Item position entries:
+===+

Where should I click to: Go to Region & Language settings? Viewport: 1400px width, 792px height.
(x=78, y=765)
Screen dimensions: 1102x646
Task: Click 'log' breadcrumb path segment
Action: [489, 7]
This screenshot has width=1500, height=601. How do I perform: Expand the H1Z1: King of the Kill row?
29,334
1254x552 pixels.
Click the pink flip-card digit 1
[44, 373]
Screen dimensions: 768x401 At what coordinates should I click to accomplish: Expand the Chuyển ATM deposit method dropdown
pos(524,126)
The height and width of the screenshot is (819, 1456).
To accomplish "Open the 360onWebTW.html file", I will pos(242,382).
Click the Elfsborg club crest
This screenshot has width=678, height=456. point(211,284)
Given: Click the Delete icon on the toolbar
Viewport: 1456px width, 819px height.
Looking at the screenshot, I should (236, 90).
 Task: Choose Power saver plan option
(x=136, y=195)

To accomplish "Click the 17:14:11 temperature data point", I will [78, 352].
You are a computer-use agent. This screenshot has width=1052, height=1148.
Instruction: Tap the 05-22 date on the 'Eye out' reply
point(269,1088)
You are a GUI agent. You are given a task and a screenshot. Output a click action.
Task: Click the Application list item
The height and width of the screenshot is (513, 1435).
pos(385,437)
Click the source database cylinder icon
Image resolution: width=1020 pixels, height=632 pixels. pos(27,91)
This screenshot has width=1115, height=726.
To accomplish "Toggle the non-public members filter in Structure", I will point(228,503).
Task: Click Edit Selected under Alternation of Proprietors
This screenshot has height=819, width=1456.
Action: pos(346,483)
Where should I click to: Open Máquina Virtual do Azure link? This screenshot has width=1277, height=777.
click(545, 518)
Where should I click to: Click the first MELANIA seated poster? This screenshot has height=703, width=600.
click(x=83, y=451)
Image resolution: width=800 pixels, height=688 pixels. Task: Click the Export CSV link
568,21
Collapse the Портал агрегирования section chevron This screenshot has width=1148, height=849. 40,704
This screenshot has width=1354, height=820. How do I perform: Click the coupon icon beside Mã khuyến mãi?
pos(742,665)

+===+

Objective: Rescale the data beginning at the line that has "Click the source database cylinder icon" and stopping after the line that has "Action: pos(346,483)". Reproduce every line, but multiply the pos(...) and point(...) coordinates and the "Image resolution" width and height by 1.2, rounding each to a whole number with halves rounded up.

Task output:
Click the source database cylinder icon
Image resolution: width=1224 pixels, height=758 pixels. pos(32,109)
This screenshot has width=1115, height=726.
To accomplish "Toggle the non-public members filter in Structure", I will point(274,604).
Task: Click Edit Selected under Alternation of Proprietors
This screenshot has height=819, width=1456.
Action: pos(415,580)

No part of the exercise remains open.